Montgomery fans, thrilled to put on their Sherlock Holmes hats and get out their magic decoding rings, will find that some pages are not obscure; for instance, p. 35 of the Red Scrapbook is devoted entirely to pictures of cats, animals which Montgomery loved.
Similarly, it’s not hard to figure out why Maud pasted a story, “The Mistake”, above the invitation to her father’s wedding to his second wife. Montgomery’s father left her, a toddler, in her maternal grandparents’ care and went west. When Maud, in her early teens, spent a year under her stepmother’s roof in Saskatchewan, she was overworked and unhappy. She returned to Prince Edward Island, and, although she and her father kept in touch, he was never part of her daily life. Those who have read Anne of Windy Poplars and Emily of New Moon know that absent fathers recur in Maud’s writing.
Looking at some of the pages – for instance, p. 29 in the Red Scrapbook – one can see how the various items tie together to convey a feeling. A photo of Maud’s gable window; a card with flowers and a seascape; a poem about uncertain love are alongside a newspaper photo of a hen and chicks; a joke about the end of the world; a poem “At Grandmother’s”, and a 1903 clipping about the Rev. Ewan Macdonald. Maud and Ewan postponed their marriage so that Maud could see her grandmother through to the end of her days. The items suggest Maud’s musings about the gains and losses marriage will bring.
Page 26 of the Red Scrapbook, which Epperly describes as one of “Poetic Imagery”, includes a picture of the curving Cavendish shoreline, a colour illustration of a bend in a road, and a clipping of a poem, “The Bend in the Road” by Grace Denio Litchfield. The phrase “a bend in the road” recurs in the Anne books. Other items on the page – a church photo; a wedding clipping; an obituary, a pretty greeting card and a poem about ancient Egyptian slippers – hint of change but more obscurely.
The game of close reading, decoding and interpreting isn’t exact and can be frustrating. Page 33 of the Red Scrapbook includes items that seem to convey Maud’s thoughts about getting married: a picture of moonlight on water; a bride illustration; a wedding clipping, and two references to children: the poem, “Monday’s child is fair of face”, and an illustration: “The Evolution of the Engagement Ring”, showing a series of pictures of a diamond ring turning into the face of a crying child. The copy of the College Record, of 1894, however, doesn’t seem to fit.
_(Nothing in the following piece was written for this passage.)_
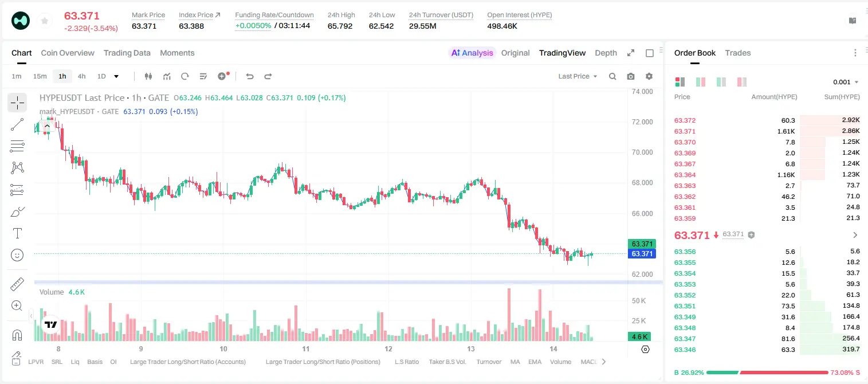Select the trend line drawing tool
The height and width of the screenshot is (384, 868).
click(17, 124)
Some pages may simply consist of items Maud held onto for sentimental or aesthetic reasons and had to put somewhere, with no code implied. The scrapbooks don’t reveal any new information about Maud’s friendships with the opposite sex, although Herman Leard’s obituary is on one page and, on another, a newspaper photo of the Rev. Edwin Smith, a friend from later in Maud’s life. Epperly doesn’t comment on every item; for instance, the clipped-out poem, “Night is my Friend” (p. 11 of the Red Scrapbook) by “Lucy Lincoln Montgomery”. Was that one of Lucy Maud’s pen names, or was it another writer altogether? We aren’t told.
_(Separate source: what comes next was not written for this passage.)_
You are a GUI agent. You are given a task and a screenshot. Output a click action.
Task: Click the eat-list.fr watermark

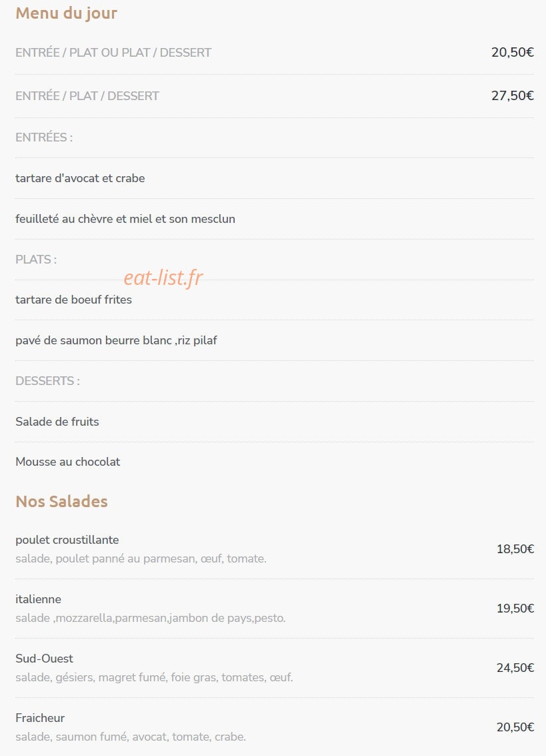click(x=163, y=278)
Generally, Epperly draws our attention to items we may know of from Maud’s novels and biographies, such as a clipped-out poem by her pen pal, the author Ephraim Weber. She also draws our attention to the poem, “The Fringed Gentian” (see beginning quote) which appeared in Godey’s Lady’s Book in 1884 and inspired Montgomery so much that she borrowed a phrase as the title for her biography, “The Alpine Path”.
Imagining Anne provides thirsty Montgomery fans with yet more information about their beloved Canadian author and will also engage scrapbookers curious about early examples of their craft. Although readers 10 and up may find the pictures interesting, the book will be best appreciated by older readers who already know something about Maud’s life and work.